Task description => Only the lines from the one with "Click the blue diamond before 上一版" onward are wanted, through the last line of the entries, set down exactly.

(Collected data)
────────

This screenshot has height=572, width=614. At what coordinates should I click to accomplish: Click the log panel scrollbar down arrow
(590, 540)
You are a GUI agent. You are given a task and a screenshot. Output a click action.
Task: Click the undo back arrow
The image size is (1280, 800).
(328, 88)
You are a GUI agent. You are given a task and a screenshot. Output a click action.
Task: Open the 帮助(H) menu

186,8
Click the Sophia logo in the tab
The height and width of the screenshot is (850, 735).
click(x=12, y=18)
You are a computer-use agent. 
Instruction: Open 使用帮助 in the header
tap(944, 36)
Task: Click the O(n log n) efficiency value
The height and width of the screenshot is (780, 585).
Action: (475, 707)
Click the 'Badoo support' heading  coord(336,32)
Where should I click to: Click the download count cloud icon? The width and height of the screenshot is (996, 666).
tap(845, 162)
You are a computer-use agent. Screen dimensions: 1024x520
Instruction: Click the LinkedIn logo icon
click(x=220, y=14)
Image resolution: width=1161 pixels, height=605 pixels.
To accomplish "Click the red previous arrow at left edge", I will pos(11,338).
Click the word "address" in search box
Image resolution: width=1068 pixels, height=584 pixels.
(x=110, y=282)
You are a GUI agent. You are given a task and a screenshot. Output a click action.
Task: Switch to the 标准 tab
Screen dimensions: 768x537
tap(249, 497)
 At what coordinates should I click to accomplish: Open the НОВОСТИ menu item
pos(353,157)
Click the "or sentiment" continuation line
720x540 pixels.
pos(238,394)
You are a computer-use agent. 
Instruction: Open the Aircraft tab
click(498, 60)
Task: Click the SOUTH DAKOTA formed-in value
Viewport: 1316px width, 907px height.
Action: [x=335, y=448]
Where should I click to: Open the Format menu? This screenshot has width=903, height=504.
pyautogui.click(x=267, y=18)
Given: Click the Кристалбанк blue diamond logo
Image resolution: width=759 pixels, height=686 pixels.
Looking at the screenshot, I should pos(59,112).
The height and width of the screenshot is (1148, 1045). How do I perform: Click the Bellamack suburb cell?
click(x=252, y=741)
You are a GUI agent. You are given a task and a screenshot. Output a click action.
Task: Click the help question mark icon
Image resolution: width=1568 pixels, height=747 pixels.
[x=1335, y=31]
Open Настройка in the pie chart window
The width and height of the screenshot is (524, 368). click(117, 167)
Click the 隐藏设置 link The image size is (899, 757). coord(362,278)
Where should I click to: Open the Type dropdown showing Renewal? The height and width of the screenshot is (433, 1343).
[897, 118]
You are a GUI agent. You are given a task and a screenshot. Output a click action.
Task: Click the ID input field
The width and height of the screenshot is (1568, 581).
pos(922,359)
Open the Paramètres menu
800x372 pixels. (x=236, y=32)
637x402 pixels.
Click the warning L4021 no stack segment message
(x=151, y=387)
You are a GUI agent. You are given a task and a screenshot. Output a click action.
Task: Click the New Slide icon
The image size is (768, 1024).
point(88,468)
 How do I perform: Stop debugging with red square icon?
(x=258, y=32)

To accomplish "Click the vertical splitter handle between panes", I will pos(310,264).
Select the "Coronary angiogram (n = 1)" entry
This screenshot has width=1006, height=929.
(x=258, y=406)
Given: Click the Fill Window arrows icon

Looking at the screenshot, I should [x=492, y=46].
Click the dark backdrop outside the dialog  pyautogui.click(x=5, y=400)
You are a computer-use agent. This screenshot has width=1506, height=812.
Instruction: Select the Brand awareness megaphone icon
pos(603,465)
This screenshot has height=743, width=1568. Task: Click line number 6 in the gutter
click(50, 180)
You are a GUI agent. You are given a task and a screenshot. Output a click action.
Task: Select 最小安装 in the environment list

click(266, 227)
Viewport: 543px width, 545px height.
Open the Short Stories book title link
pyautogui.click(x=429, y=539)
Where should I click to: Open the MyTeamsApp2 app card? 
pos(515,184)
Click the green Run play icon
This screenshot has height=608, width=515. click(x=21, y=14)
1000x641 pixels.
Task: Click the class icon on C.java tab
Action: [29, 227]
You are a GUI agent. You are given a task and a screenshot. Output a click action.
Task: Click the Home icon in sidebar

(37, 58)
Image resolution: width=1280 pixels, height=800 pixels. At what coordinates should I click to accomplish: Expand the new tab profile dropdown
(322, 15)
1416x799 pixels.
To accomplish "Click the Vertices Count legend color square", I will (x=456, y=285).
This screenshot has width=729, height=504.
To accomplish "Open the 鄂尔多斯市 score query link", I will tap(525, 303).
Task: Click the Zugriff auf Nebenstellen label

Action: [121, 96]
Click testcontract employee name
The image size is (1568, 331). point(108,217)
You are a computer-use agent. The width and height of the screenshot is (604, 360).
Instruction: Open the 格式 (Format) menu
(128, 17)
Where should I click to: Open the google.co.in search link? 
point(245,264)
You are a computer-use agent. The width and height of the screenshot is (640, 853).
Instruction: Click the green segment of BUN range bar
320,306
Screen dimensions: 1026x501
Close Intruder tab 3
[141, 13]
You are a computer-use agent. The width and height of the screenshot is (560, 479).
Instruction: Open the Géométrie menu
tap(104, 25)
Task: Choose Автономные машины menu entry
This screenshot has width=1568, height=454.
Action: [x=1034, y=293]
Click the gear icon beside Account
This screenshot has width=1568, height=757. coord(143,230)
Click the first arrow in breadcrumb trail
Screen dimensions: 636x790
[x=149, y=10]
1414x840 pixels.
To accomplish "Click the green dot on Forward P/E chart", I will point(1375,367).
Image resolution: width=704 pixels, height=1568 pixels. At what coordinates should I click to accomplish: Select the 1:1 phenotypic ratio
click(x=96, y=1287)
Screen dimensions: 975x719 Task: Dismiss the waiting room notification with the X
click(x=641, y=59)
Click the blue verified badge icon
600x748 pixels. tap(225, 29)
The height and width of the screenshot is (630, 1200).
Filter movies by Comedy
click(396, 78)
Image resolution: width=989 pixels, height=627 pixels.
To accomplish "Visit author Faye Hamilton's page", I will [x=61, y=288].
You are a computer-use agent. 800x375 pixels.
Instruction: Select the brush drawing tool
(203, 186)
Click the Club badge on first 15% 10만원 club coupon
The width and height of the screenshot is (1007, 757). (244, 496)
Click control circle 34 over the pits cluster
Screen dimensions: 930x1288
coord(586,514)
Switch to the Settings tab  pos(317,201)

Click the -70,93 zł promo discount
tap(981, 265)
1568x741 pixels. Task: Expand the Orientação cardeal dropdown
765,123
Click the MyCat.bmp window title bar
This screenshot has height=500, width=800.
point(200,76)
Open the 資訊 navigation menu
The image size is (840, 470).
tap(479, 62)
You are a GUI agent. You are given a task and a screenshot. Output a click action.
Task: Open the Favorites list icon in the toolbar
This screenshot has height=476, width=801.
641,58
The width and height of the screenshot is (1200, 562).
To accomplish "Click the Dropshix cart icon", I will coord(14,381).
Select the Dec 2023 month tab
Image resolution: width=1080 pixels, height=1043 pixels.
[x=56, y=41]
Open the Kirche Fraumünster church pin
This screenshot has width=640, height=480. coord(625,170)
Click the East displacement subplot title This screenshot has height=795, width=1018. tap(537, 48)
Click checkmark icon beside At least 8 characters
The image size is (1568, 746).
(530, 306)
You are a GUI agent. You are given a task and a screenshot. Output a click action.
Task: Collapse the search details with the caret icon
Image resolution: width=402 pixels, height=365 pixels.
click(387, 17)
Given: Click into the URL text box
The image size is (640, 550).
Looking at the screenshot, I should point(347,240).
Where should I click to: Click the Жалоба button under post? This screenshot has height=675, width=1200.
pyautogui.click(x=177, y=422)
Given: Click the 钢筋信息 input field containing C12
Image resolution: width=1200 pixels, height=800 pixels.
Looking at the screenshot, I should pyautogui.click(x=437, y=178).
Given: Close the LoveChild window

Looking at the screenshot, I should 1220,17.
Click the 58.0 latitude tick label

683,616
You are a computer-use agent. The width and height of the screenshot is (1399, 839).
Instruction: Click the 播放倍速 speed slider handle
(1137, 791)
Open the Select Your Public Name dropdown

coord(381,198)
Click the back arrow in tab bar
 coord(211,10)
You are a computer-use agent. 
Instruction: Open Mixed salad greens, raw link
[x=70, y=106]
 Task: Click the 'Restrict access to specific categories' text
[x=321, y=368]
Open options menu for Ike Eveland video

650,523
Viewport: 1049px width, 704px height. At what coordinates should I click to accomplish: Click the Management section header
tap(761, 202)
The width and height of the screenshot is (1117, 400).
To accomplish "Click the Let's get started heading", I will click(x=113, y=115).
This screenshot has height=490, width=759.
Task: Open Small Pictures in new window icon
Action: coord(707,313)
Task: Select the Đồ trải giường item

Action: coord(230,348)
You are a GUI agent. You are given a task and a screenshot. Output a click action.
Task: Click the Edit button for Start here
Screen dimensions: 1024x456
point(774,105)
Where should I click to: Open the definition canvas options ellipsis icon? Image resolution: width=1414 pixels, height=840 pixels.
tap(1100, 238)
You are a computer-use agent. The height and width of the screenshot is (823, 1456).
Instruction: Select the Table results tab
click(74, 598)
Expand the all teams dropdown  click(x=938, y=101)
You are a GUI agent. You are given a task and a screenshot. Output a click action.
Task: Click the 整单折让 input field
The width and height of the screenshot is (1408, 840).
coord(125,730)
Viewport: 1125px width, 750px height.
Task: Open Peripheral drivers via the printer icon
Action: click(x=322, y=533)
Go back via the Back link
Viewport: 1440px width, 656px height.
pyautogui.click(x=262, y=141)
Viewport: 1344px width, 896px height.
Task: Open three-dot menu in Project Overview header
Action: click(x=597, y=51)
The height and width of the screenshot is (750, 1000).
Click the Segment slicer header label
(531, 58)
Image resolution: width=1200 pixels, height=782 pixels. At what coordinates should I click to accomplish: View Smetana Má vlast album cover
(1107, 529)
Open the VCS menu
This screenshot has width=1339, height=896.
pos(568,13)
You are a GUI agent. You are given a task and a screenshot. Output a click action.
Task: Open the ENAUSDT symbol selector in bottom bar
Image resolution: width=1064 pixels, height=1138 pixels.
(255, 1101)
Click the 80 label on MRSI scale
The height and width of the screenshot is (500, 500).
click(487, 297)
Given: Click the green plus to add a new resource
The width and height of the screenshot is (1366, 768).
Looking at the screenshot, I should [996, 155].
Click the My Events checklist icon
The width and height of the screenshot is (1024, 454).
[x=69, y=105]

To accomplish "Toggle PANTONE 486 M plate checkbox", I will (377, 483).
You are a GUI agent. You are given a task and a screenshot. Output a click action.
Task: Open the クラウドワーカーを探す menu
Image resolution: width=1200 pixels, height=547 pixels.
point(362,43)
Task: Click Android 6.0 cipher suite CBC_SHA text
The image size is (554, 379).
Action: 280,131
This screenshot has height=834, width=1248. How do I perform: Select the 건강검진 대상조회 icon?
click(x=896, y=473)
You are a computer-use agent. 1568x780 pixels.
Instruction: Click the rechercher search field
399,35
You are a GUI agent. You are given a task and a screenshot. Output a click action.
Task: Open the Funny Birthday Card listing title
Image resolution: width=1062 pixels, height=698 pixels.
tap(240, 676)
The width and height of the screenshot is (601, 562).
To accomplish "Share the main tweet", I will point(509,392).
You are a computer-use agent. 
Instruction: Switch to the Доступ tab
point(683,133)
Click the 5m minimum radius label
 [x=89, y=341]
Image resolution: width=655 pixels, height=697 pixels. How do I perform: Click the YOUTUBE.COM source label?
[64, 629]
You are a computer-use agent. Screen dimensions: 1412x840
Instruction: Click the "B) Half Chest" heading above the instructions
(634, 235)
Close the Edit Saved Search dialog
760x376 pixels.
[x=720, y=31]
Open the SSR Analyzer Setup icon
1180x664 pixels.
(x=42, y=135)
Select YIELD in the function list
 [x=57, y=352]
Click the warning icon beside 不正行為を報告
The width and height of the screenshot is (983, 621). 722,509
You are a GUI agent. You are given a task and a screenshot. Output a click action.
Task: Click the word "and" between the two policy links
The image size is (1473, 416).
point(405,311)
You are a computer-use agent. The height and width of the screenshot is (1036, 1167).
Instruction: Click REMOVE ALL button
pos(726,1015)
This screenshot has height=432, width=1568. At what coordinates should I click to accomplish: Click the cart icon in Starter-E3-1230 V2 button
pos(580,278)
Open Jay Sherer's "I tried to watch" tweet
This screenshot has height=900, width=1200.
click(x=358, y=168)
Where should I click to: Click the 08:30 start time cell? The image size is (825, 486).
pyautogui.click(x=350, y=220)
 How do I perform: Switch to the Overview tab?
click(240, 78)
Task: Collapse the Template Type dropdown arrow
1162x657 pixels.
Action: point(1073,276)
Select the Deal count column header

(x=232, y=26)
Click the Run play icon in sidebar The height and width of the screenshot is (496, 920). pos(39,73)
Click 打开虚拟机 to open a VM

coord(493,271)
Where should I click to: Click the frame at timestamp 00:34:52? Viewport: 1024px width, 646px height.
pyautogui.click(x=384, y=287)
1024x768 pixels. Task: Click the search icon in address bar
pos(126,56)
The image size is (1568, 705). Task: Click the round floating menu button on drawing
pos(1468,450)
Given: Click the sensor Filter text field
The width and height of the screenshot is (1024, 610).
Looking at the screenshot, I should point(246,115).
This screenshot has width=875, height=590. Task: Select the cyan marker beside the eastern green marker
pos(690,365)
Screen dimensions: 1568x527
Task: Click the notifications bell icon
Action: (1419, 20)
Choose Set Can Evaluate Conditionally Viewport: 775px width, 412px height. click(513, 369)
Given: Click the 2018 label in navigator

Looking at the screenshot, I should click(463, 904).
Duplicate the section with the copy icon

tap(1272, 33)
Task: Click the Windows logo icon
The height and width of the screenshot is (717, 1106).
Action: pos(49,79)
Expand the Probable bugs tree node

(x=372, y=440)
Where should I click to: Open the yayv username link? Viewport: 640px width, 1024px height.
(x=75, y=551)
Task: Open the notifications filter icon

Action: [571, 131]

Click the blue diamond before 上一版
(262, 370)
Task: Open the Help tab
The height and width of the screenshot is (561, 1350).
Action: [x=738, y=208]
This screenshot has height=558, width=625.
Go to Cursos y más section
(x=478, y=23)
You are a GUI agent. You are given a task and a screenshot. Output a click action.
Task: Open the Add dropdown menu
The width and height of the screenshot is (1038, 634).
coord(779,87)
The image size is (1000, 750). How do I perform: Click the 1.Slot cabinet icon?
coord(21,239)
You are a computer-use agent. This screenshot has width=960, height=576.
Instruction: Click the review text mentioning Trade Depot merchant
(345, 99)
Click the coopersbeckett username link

────────

Task response =>
Click the blue diamond before 上一版
(262, 370)
Task: Open the Help tab
The height and width of the screenshot is (561, 1350).
Action: [x=738, y=208]
This screenshot has height=558, width=625.
Go to Cursos y más section
(x=478, y=23)
You are a GUI agent. You are given a task and a screenshot. Output a click action.
Task: Open the Add dropdown menu
The width and height of the screenshot is (1038, 634).
coord(779,87)
The image size is (1000, 750). How do I perform: Click the 1.Slot cabinet icon?
coord(21,239)
You are a computer-use agent. This screenshot has width=960, height=576.
Instruction: Click the review text mentioning Trade Depot merchant
(345, 99)
Click the coopersbeckett username link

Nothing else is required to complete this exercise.